Data lines →
◇ ◇ ◇

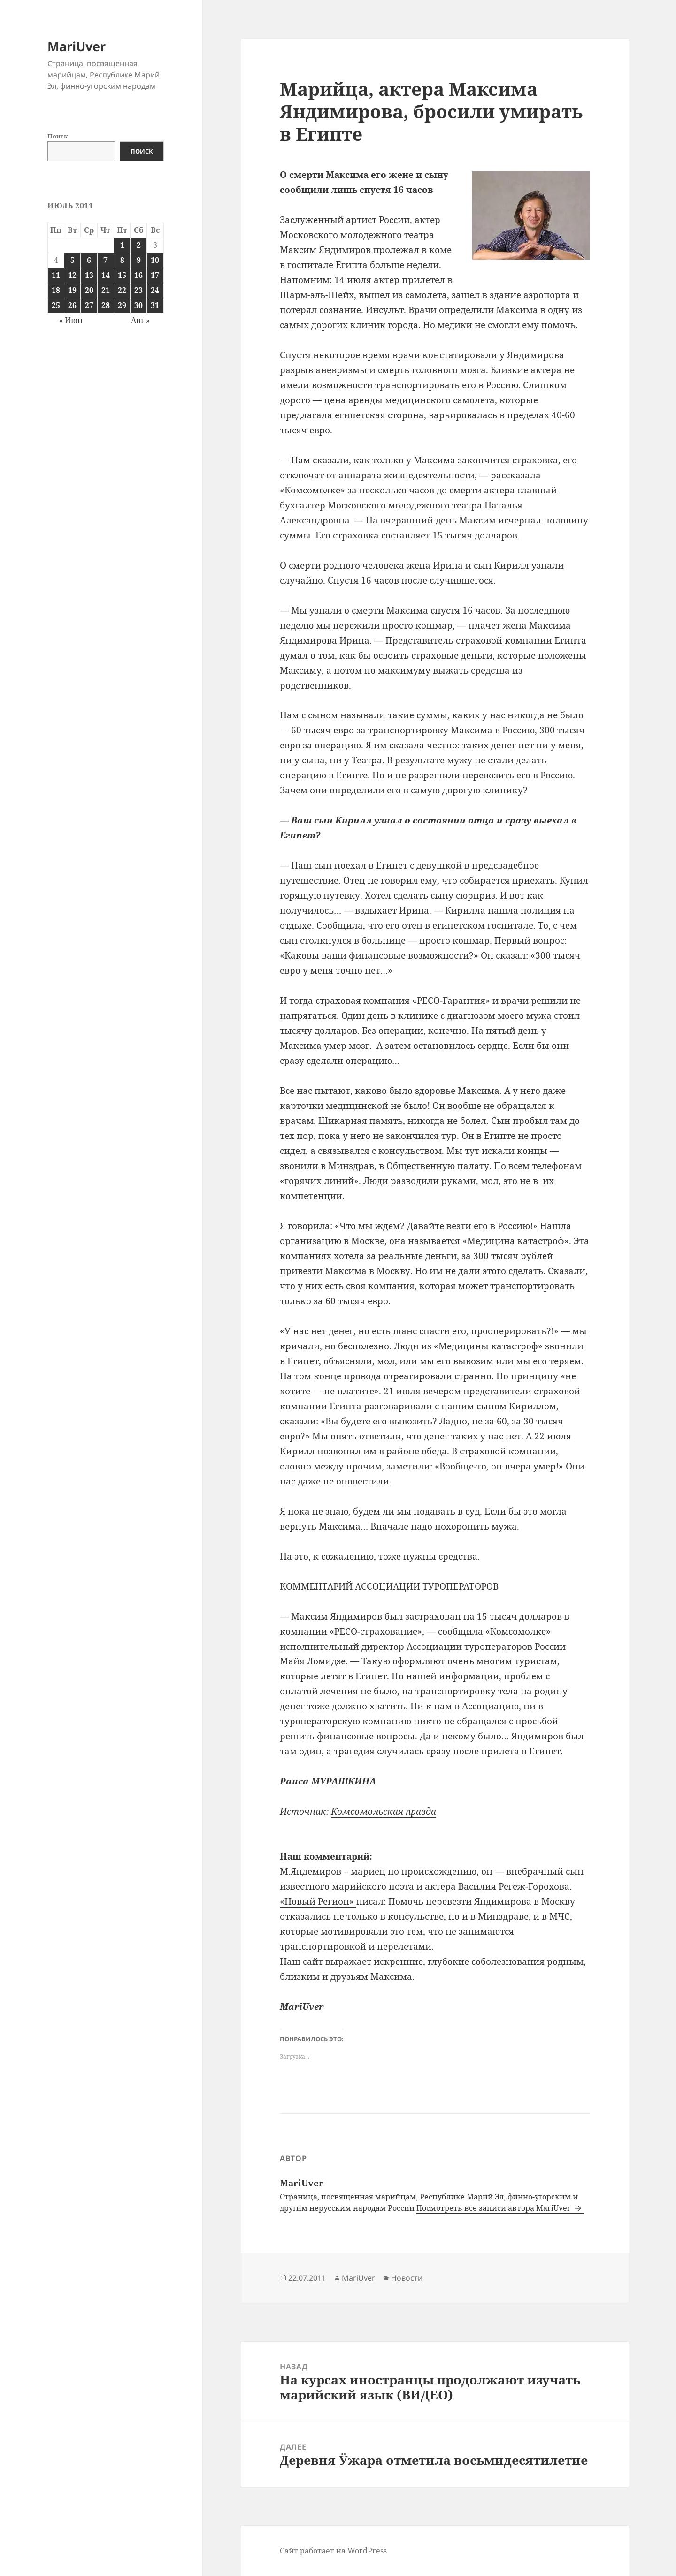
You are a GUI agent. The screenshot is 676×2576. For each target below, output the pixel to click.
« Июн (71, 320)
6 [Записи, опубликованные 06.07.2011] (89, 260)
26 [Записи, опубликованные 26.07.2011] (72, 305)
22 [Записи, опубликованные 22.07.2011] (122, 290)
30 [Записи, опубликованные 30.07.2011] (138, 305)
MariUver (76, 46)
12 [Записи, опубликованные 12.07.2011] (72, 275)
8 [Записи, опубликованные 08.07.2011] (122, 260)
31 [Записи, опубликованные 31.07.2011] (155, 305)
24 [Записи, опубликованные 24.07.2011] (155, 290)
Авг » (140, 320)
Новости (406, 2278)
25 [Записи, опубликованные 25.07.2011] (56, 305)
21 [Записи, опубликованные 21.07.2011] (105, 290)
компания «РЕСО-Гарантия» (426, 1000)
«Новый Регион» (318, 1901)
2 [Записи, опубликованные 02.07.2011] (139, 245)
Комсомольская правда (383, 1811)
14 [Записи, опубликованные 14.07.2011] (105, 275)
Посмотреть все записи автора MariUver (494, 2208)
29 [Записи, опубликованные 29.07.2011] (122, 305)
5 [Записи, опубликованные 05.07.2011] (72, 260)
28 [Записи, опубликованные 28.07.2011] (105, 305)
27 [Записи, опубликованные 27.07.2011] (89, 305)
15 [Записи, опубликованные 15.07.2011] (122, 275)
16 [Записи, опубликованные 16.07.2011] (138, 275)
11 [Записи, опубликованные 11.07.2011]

◇ ◇ ◇

Aim of the exercise →
Starting at the line containing "Новости (406, 2278)" and ending at the last line, write out those lines again, offsetting every coordinate in the answers by -95.

Solution to this task →
Новости (311, 2183)
25 [Записи, опубликованные 25.07.2011] (-39, 210)
21 [Записи, опубликованные 21.07.2011] (10, 195)
компания «РЕСО-Гарантия» (331, 905)
«Новый Регион» (223, 1806)
2 [Записи, опубликованные 02.07.2011] (44, 150)
Комсомольская правда (288, 1716)
14 [Записи, опубликованные 14.07.2011] (10, 180)
Посмотреть все записи автора MariUver (399, 2113)
29 [Записи, опубликованные 29.07.2011] (27, 210)
5 [Записи, опубликованные 05.07.2011] (-23, 165)
28 [Записи, опубликованные 28.07.2011] (10, 210)
27 [Записи, опубликованные 27.07.2011] (-6, 210)
15 [Записи, опубликованные 15.07.2011] (27, 180)
16 [Записи, опубликованные 16.07.2011] (43, 180)
11 [Записи, опубликованные 11.07.2011]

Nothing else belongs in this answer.